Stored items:

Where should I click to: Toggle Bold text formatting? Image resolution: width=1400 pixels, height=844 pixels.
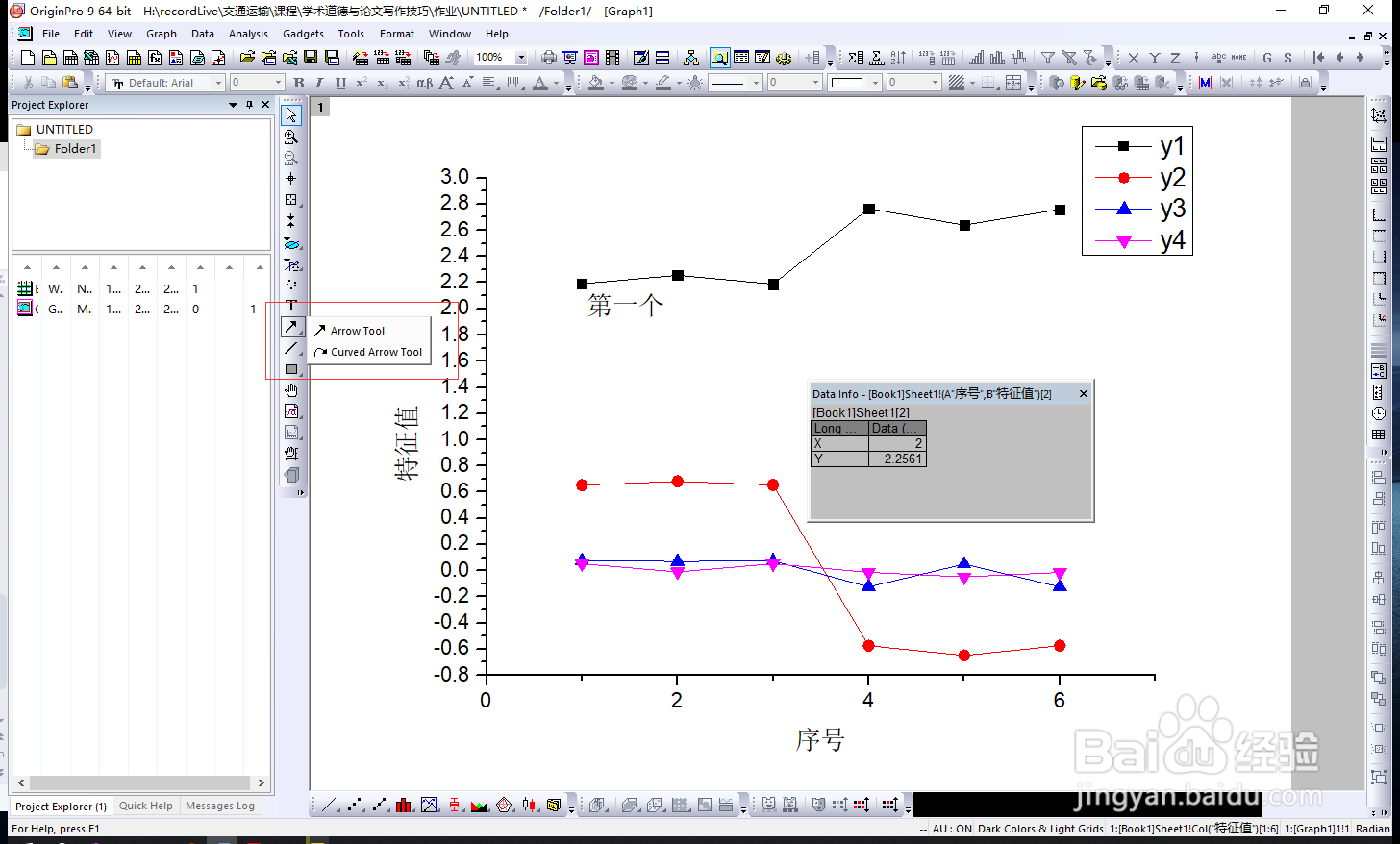(x=299, y=83)
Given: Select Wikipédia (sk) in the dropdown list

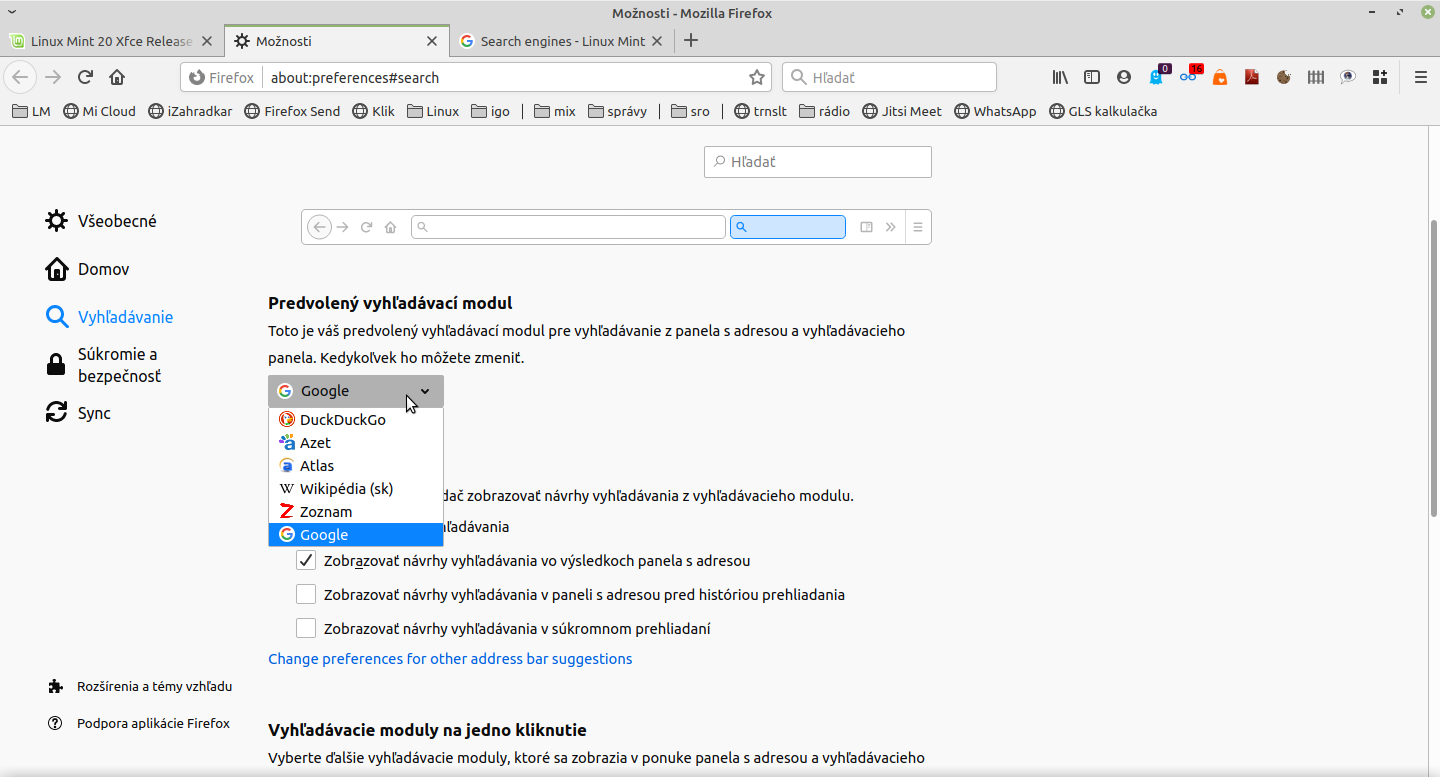Looking at the screenshot, I should point(346,489).
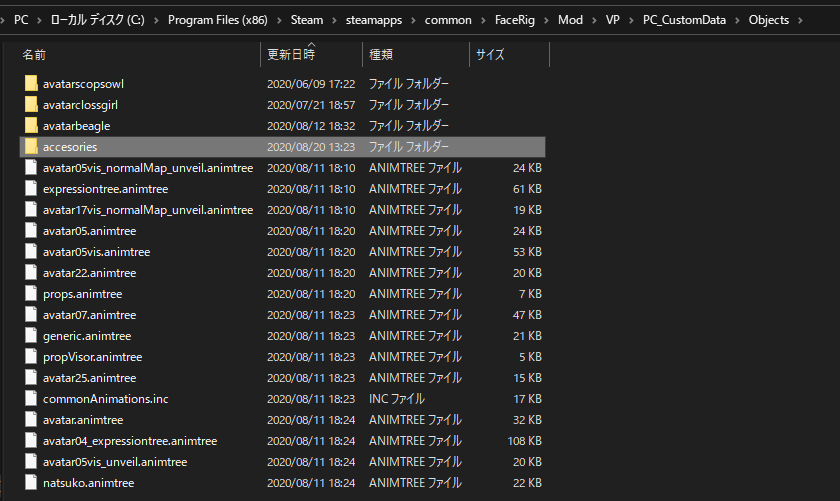Click the props.animtree file icon
The height and width of the screenshot is (501, 840).
tap(31, 294)
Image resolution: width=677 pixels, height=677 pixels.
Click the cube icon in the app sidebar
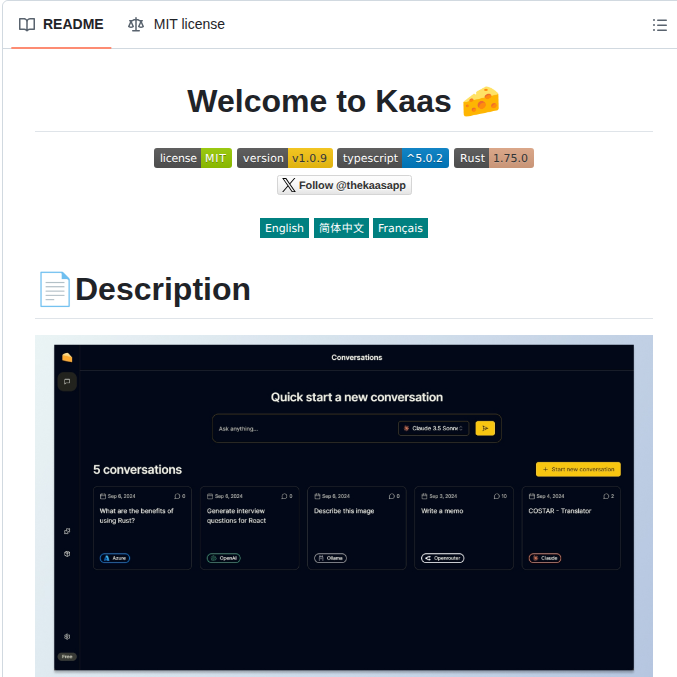click(x=67, y=553)
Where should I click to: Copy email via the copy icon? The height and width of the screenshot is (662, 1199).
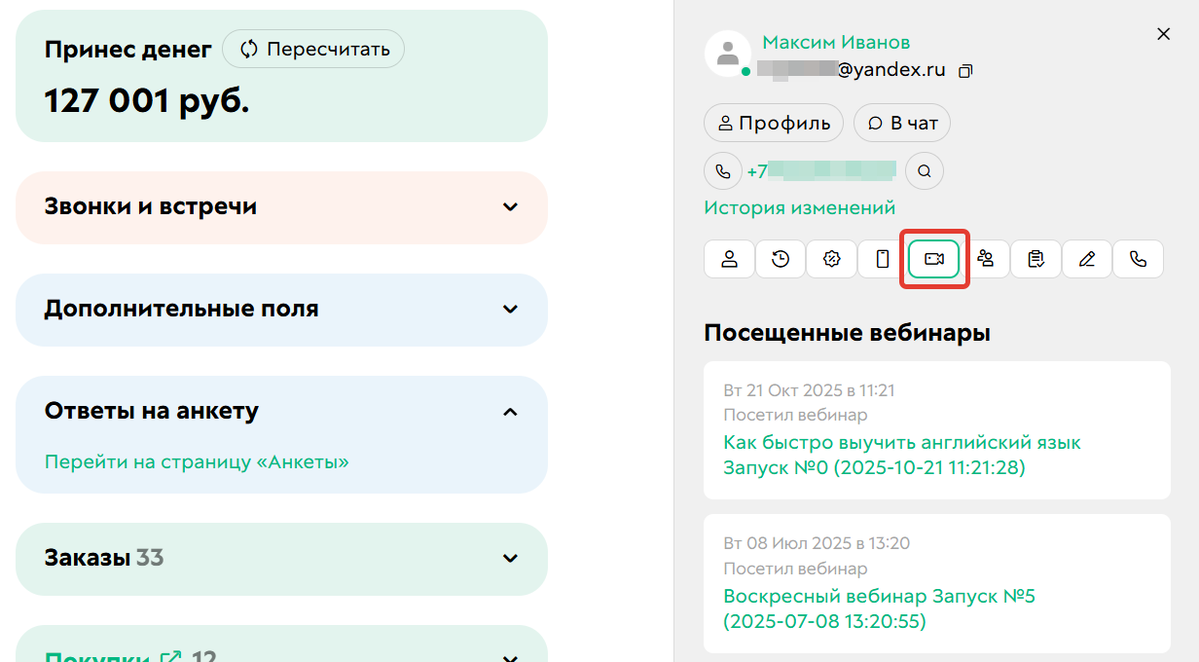tap(965, 71)
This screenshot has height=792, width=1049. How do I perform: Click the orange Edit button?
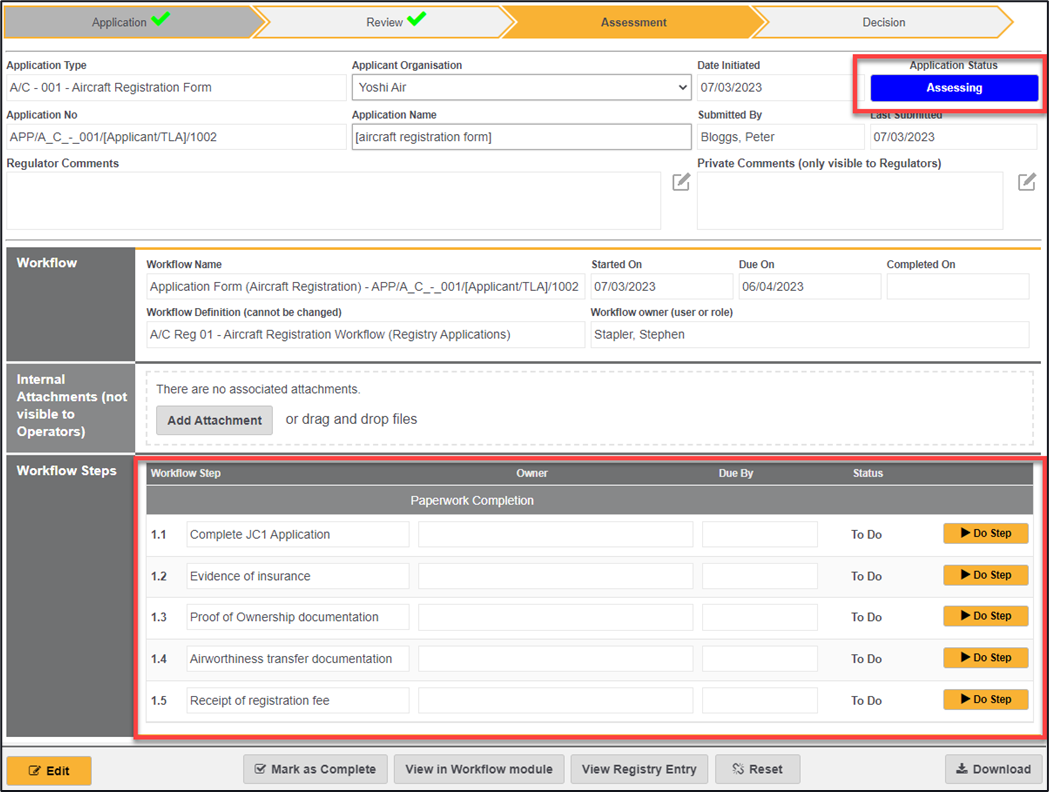[x=49, y=770]
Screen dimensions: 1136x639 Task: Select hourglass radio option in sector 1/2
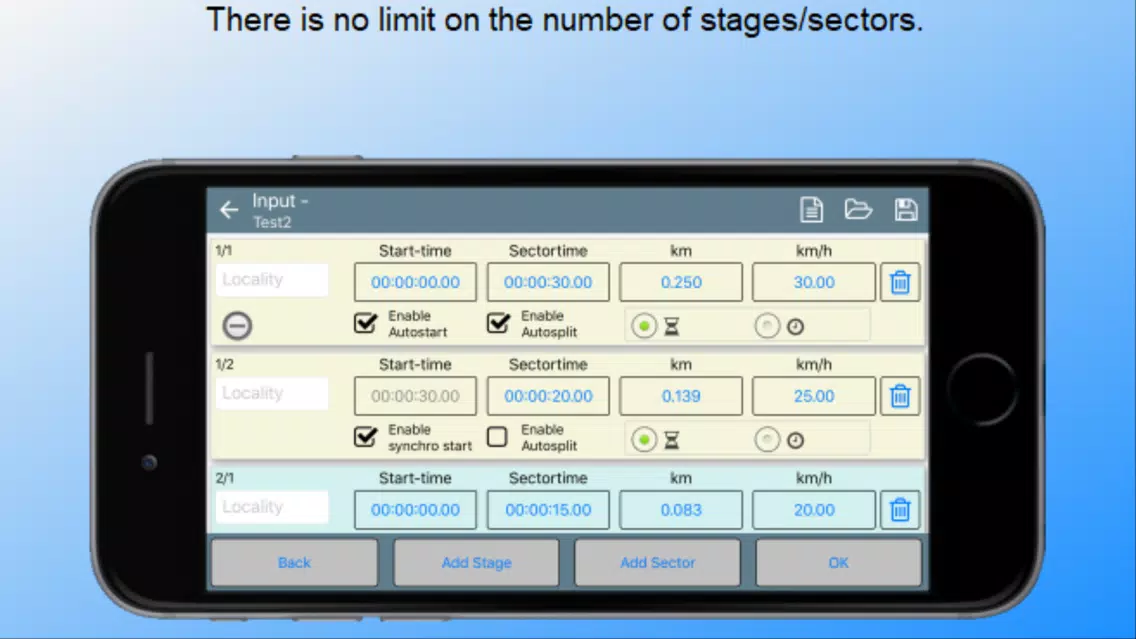point(644,440)
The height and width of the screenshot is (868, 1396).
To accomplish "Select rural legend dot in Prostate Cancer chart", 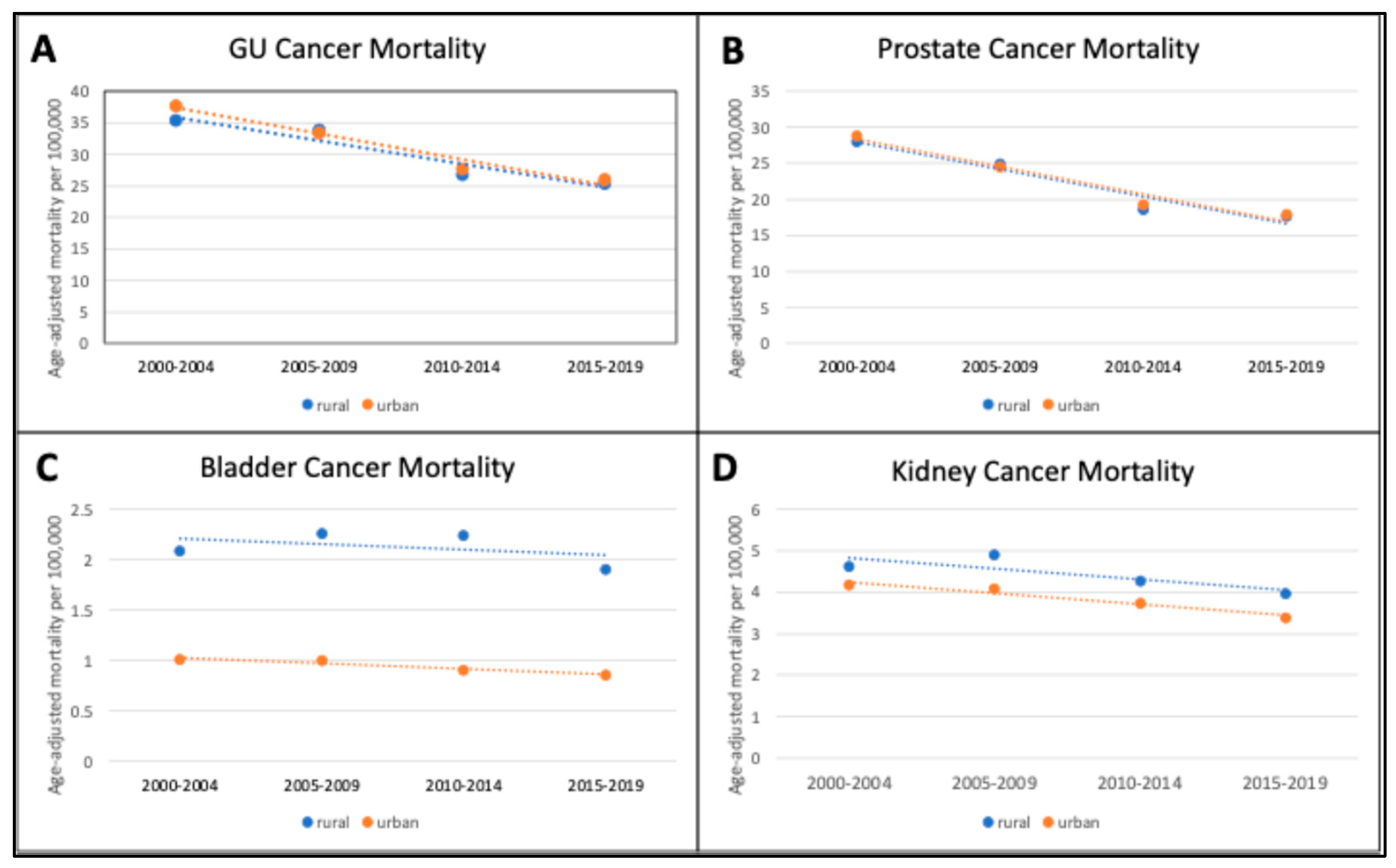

_AIM OF THE TASK_:
Only the lines from the one containing "Where should I click to: Copy" through the end of the records should be copied, exactly and with both ends included; the pictures should not.

_EXERCISE RESULT_:
Where should I click to: Copy email via the copy icon? The height and width of the screenshot is (662, 1199).
tap(965, 71)
This screenshot has height=792, width=1049. How do I perform: Click the orange Edit button?
[x=49, y=770]
Screen dimensions: 1136x639 Task: Select hourglass radio option in sector 1/2
point(644,440)
The height and width of the screenshot is (868, 1396).
To accomplish "Select rural legend dot in Prostate Cancer chart", 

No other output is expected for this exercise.